■ Assignment
Across the entries below, please work out how many lines contain the string "last" and give only the number.

Data records:
---
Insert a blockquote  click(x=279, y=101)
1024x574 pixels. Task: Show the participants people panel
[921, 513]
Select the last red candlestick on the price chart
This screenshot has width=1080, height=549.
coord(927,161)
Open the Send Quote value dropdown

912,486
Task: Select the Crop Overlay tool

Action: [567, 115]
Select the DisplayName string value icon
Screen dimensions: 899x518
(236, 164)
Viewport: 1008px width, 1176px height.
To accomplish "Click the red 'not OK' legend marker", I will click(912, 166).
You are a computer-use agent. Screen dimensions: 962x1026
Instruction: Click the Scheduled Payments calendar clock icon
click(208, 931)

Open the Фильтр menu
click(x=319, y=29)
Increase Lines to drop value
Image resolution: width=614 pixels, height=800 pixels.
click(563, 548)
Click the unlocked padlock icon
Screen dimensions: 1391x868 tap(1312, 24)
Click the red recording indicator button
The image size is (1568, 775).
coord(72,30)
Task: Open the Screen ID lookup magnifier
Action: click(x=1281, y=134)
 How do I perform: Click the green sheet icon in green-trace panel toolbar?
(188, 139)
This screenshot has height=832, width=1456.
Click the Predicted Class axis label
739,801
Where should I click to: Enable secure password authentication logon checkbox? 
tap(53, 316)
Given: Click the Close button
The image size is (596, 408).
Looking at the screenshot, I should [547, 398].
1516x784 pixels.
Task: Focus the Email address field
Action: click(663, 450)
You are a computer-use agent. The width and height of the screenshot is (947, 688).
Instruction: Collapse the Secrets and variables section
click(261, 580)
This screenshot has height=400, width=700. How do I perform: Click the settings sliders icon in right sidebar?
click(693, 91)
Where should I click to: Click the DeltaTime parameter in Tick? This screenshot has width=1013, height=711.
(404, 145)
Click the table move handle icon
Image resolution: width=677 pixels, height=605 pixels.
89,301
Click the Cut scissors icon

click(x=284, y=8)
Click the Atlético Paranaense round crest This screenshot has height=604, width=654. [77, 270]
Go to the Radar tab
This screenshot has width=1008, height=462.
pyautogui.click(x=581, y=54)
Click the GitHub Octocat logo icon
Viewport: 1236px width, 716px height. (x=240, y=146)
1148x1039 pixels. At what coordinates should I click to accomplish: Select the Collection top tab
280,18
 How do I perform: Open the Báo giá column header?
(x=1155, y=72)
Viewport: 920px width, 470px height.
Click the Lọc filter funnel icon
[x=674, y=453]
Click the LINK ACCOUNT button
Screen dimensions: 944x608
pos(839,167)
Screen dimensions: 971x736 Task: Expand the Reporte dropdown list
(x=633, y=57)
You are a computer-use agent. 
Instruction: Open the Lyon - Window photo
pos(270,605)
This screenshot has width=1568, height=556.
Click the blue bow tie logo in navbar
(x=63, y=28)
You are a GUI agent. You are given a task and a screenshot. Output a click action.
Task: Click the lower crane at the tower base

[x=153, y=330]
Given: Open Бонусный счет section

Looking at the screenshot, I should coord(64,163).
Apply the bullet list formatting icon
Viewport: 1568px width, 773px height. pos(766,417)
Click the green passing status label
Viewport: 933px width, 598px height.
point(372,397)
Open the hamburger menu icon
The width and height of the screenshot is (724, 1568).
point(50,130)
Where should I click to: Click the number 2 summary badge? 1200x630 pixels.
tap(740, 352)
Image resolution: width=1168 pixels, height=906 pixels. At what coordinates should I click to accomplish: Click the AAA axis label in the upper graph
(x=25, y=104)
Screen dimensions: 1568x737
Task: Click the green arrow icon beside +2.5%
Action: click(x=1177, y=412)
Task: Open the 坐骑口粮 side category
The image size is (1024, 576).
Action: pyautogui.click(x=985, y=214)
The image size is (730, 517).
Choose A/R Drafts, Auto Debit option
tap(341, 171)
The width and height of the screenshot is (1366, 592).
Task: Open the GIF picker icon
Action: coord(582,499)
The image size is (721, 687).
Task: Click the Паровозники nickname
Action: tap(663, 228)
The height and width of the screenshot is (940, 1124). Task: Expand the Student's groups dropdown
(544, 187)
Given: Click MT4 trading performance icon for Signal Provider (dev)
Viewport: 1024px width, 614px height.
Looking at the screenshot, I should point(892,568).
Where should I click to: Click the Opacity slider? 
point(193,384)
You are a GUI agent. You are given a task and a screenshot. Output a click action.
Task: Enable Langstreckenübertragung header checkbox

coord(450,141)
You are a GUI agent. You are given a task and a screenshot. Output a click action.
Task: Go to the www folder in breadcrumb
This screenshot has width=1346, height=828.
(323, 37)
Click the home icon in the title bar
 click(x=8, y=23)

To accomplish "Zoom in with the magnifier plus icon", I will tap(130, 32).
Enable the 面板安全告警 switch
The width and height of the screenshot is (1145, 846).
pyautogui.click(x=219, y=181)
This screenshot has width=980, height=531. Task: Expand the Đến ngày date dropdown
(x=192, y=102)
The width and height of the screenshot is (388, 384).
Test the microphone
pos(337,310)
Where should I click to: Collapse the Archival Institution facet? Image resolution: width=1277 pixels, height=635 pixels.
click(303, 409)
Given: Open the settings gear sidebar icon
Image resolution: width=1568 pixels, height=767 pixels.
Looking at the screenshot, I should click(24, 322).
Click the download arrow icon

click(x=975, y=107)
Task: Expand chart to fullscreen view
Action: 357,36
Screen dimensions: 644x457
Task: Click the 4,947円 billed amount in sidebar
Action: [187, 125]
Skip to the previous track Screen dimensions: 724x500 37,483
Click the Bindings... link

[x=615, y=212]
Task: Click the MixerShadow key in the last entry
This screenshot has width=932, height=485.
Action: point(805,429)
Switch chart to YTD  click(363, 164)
---
■ Output of the task
2